• **EXCERPT PROVIDED**:
● ● ● ●

Considering that narrative, one would expect Clinton to be faring far worse in the primaries. Instead, she currently holds a popular vote and delegate lead over Sanders that far surpasses Obama’s lead over her at this point in the race in 2008.

This is no accident. An examination of Clinton voters and their motivations might reveal that the narrative that most media outlets have been feeding us this election cycle is dubious at best. Because if the biggest vote-getter of either party is Hillary—by a large margin—then that suggests the electorate is not necessarily as angry as pundits claim. It further suggests that perhaps some people are tired of hearing about how angry they are, and are quietly asserting their opinions at the ballot box. If Democrats are so angry, Clinton would not be in the position she is today. Is it really so farfetched to claim that quite a few Democrats aren’t voting for Sanders precisely because he seems angry? Which isn’t to suggest that people aren’t angry—certainly many Republican primary voters seem to be. Rather, it is to suggest that voters who aren’t angry are still showing up at the polls, despite being ignored in news stories.

● ● ● ●

• **STORED DATA**:
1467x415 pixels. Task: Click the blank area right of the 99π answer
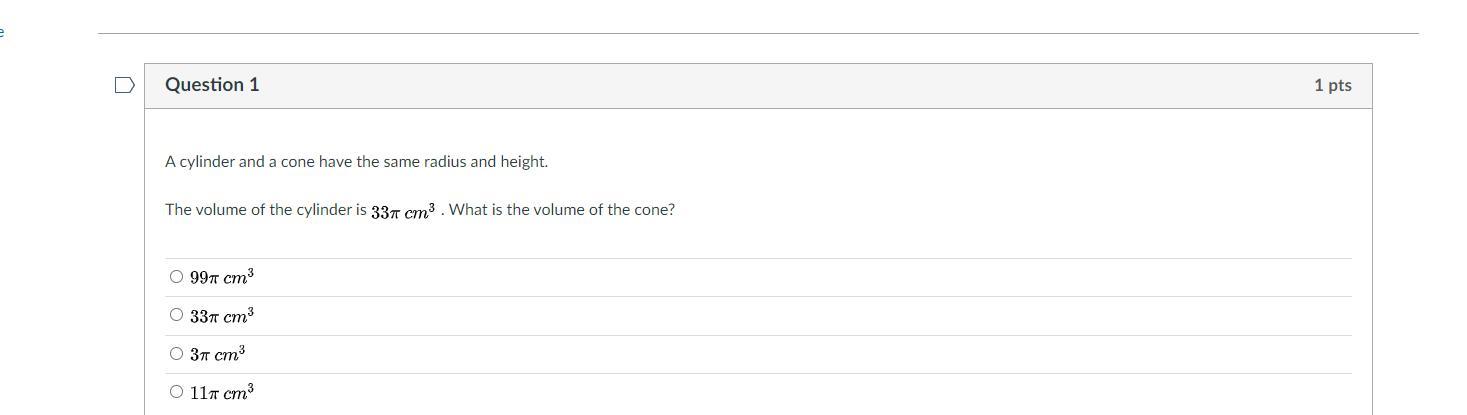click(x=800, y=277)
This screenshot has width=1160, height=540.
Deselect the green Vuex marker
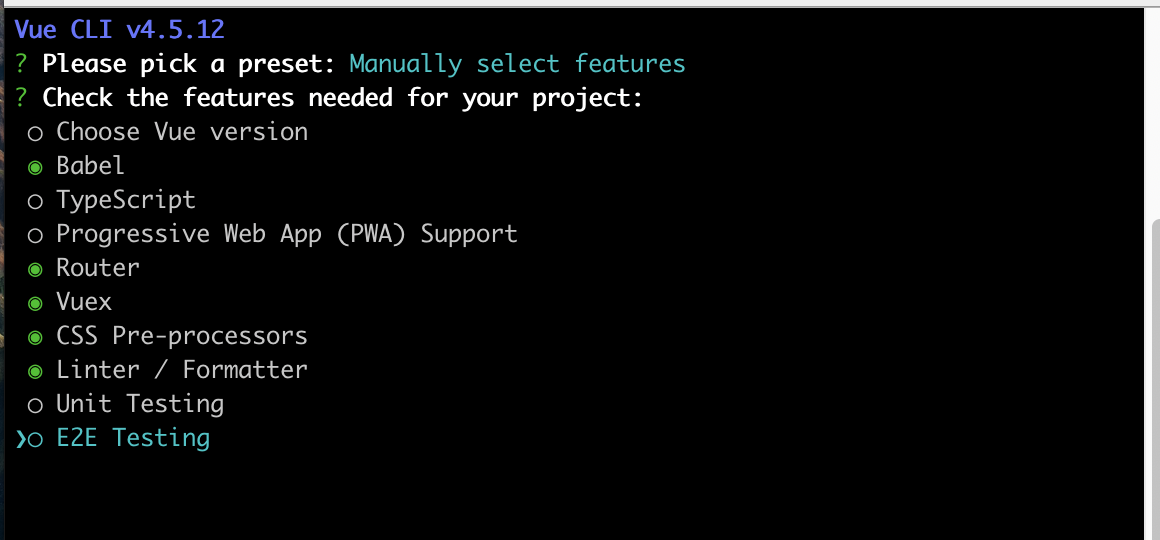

● ● ● ●

• **YOUR TASKS**:
a: Repeat the part of the excerpt on Clinton voters that opens with the words containing "Considering that narrative, one" and closes with "race in 2008.".
b: Render this sentence from the excerpt on Clinton voters in Spanish: "If Democrats are so angry, Clinton would not be in the position she is today."
c: Based on the excerpt on Clinton voters, decide whether each statement agrees with it. Answer yes or no and quote the words that settle it.
(i) Clinton holds a lead over Sanders in both the popular vote and delegates.
(ii) No Republican primary voters seem angry.
(iii) Voters who are not angry have stopped going to the polls.
The lines that come after the excerpt on Clinton voters are separate material.

• **ANSWERS PROVIDED**:
a:
Considering that narrative, one would expect Clinton to be faring far worse in the primaries. Instead, she currently holds a popular vote and delegate lead over Sanders that far surpasses Obama’s lead over her at this point in the race in 2008.

b: Si los demócratas están tan enojados, Clinton no estaría en la posición en la que está hoy.

c:
(i) Yes: "she currently holds a popular vote and delegate lead over Sanders"
(ii) No: "certainly many Republican primary voters seem to be"
(iii) No: "voters who aren’t angry are still showing up at the polls"